After two and a half years of robust price growth, home prices in the Mid-Atlantic have been relatively flat for the past three months, according to a new report from Bright MLS. However, homes continue to sell very fast and the lack of new listings suggests that prices in the region may have bottomed out and could be set to rebound.
Bright MLS Monthly Mid-Atlantic Housing Report for May found that both pending and closed sales increased, reflecting seasonal patterns, but pending sales were down 19.3% and closed sales were down 20.2% compared to last year at this time. Persistently high mortgage rates have sidelined some buyers, but a lack of inventory continues to be a major constraint on the market and is the primary reason prices are holding firm across most of the region. The number of active listings on the market totals just 42% of available listings in 2019.
Key highlights:
- The median home price in the Mid-Atlantic region in May was $400,000, the highest sales price on record, a 0.3% increase over a year ago.

• **Data records**:
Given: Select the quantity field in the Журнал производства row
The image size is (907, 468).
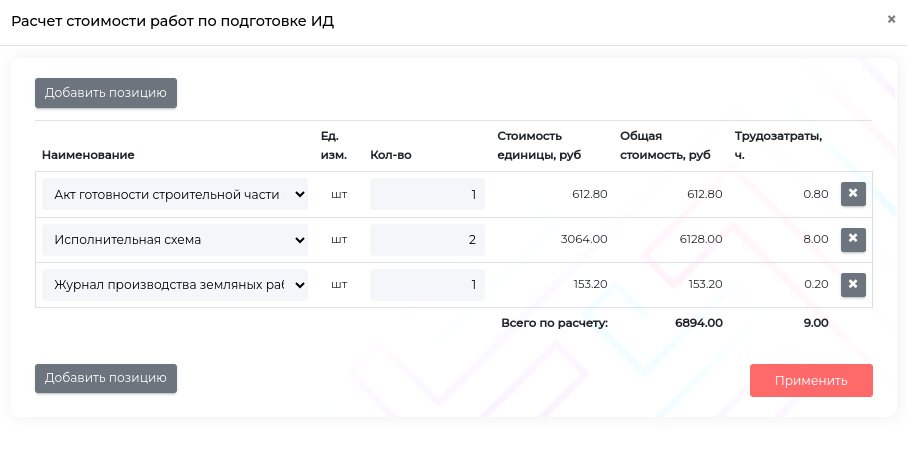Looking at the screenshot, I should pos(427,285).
* * *
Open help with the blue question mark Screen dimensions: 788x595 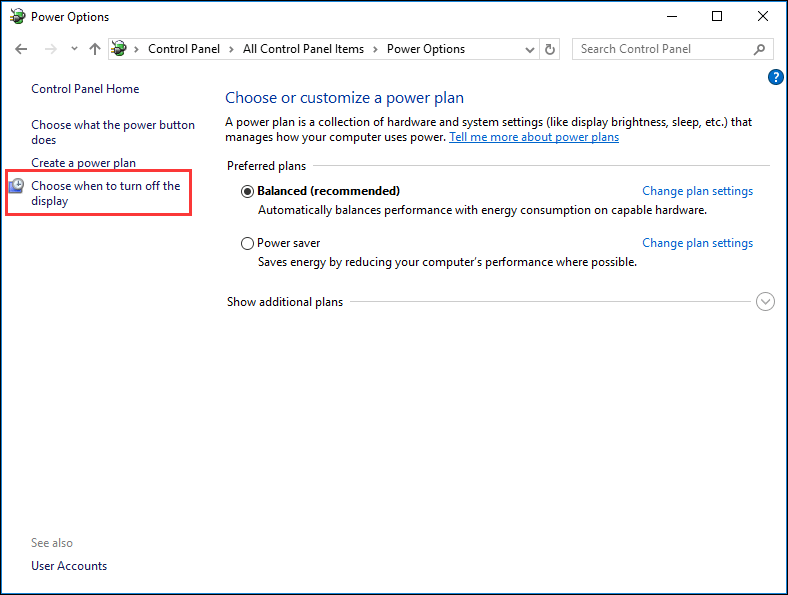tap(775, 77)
--
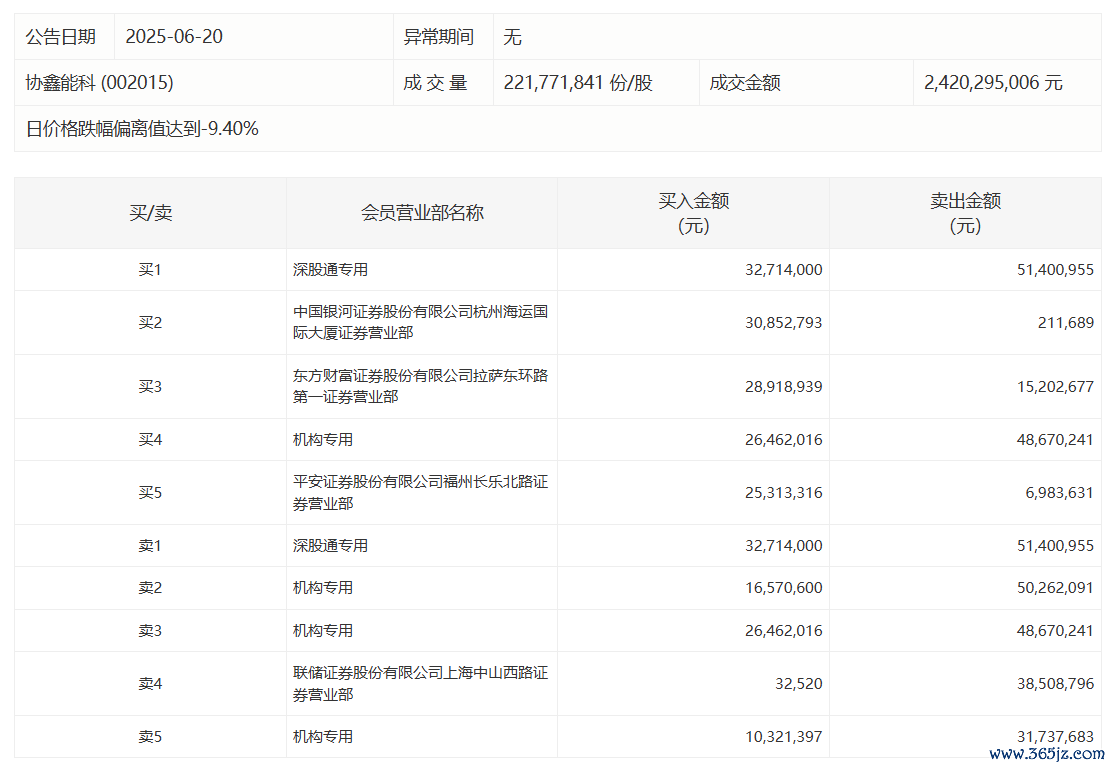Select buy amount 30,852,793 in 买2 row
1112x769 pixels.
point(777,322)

• **What this task involves**: Print the passage of the Mid-Atlantic housing report above from "After two and" to "listings in 2019.", word for word.

• **Exercise result**:
After two and a half years of robust price growth, home prices in the Mid-Atlantic have been relatively flat for the past three months, according to a new report from Bright MLS. However, homes continue to sell very fast and the lack of new listings suggests that prices in the region may have bottomed out and could be set to rebound.
Bright MLS Monthly Mid-Atlantic Housing Report for May found that both pending and closed sales increased, reflecting seasonal patterns, but pending sales were down 19.3% and closed sales were down 20.2% compared to last year at this time. Persistently high mortgage rates have sidelined some buyers, but a lack of inventory continues to be a major constraint on the market and is the primary reason prices are holding firm across most of the region. The number of active listings on the market totals just 42% of available listings in 2019.